Stored records —
◆ ◆ ◆ ◆

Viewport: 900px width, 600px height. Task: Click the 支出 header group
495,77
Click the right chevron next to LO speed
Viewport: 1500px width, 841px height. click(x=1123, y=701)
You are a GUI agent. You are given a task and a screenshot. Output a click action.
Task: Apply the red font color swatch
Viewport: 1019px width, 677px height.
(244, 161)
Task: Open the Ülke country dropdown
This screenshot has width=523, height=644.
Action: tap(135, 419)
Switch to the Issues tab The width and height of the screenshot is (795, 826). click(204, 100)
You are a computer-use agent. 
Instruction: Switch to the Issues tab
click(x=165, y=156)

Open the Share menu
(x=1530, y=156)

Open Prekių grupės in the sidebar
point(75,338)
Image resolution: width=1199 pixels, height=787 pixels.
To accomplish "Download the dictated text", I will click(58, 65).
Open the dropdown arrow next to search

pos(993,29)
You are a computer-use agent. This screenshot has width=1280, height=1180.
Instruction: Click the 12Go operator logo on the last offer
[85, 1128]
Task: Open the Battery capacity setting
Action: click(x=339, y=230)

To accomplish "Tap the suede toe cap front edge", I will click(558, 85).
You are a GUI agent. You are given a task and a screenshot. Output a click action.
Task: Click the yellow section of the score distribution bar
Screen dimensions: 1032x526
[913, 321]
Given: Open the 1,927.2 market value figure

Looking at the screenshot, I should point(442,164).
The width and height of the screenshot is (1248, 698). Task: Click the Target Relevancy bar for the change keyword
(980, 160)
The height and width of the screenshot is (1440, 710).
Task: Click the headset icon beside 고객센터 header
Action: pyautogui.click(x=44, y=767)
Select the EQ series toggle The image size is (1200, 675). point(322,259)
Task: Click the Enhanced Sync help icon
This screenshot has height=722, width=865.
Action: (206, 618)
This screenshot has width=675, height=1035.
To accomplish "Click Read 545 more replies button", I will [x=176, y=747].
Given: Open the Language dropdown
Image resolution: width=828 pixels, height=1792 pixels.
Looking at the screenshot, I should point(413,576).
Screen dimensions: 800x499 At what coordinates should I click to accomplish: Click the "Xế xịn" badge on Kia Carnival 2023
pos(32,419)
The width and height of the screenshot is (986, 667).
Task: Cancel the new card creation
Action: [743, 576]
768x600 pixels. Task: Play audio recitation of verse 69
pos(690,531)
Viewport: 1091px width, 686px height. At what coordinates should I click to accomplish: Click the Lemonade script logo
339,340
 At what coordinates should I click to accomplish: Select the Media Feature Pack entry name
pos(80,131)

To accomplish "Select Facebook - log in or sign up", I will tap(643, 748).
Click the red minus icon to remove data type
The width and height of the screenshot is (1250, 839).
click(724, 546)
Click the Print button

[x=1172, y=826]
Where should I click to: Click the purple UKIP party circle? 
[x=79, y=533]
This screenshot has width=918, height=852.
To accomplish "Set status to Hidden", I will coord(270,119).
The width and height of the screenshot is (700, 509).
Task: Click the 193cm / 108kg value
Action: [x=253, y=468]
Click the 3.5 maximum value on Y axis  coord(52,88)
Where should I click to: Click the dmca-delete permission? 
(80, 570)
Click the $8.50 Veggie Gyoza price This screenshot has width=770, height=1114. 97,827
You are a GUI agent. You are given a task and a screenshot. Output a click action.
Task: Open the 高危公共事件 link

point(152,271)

◆ ◆ ◆ ◆

BRIEF —
Retype all of the entries precisely as they are.

SOLUTION TO THE EXERCISE —
Viewport: 900px width, 600px height. Task: Click the 支出 header group
495,77
Click the right chevron next to LO speed
Viewport: 1500px width, 841px height. click(x=1123, y=701)
You are a GUI agent. You are given a task and a screenshot. Output a click action.
Task: Apply the red font color swatch
Viewport: 1019px width, 677px height.
(244, 161)
Task: Open the Ülke country dropdown
This screenshot has width=523, height=644.
Action: tap(135, 419)
Switch to the Issues tab The width and height of the screenshot is (795, 826). click(204, 100)
You are a computer-use agent. 
Instruction: Switch to the Issues tab
click(x=165, y=156)

Open the Share menu
(x=1530, y=156)

Open Prekių grupės in the sidebar
point(75,338)
Image resolution: width=1199 pixels, height=787 pixels.
To accomplish "Download the dictated text", I will click(58, 65).
Open the dropdown arrow next to search

pos(993,29)
You are a computer-use agent. This screenshot has width=1280, height=1180.
Instruction: Click the 12Go operator logo on the last offer
[85, 1128]
Task: Open the Battery capacity setting
Action: click(x=339, y=230)

To accomplish "Tap the suede toe cap front edge", I will click(558, 85).
You are a GUI agent. You are given a task and a screenshot. Output a click action.
Task: Click the yellow section of the score distribution bar
Screen dimensions: 1032x526
[913, 321]
Given: Open the 1,927.2 market value figure

Looking at the screenshot, I should point(442,164).
The width and height of the screenshot is (1248, 698). Task: Click the Target Relevancy bar for the change keyword
(980, 160)
The height and width of the screenshot is (1440, 710).
Task: Click the headset icon beside 고객센터 header
Action: pyautogui.click(x=44, y=767)
Select the EQ series toggle The image size is (1200, 675). point(322,259)
Task: Click the Enhanced Sync help icon
This screenshot has height=722, width=865.
Action: (206, 618)
This screenshot has width=675, height=1035.
To accomplish "Click Read 545 more replies button", I will [x=176, y=747].
Given: Open the Language dropdown
Image resolution: width=828 pixels, height=1792 pixels.
Looking at the screenshot, I should point(413,576).
Screen dimensions: 800x499 At what coordinates should I click to accomplish: Click the "Xế xịn" badge on Kia Carnival 2023
pos(32,419)
The width and height of the screenshot is (986, 667).
Task: Cancel the new card creation
Action: [743, 576]
768x600 pixels. Task: Play audio recitation of verse 69
pos(690,531)
Viewport: 1091px width, 686px height. At what coordinates should I click to accomplish: Click the Lemonade script logo
339,340
 At what coordinates should I click to accomplish: Select the Media Feature Pack entry name
pos(80,131)

To accomplish "Select Facebook - log in or sign up", I will tap(643, 748).
Click the red minus icon to remove data type
The width and height of the screenshot is (1250, 839).
click(724, 546)
Click the Print button

[x=1172, y=826]
Where should I click to: Click the purple UKIP party circle? 
[x=79, y=533]
This screenshot has width=918, height=852.
To accomplish "Set status to Hidden", I will coord(270,119).
The width and height of the screenshot is (700, 509).
Task: Click the 193cm / 108kg value
Action: [x=253, y=468]
Click the 3.5 maximum value on Y axis  coord(52,88)
Where should I click to: Click the dmca-delete permission? 
(80, 570)
Click the $8.50 Veggie Gyoza price This screenshot has width=770, height=1114. 97,827
You are a GUI agent. You are given a task and a screenshot. Output a click action.
Task: Open the 高危公共事件 link

point(152,271)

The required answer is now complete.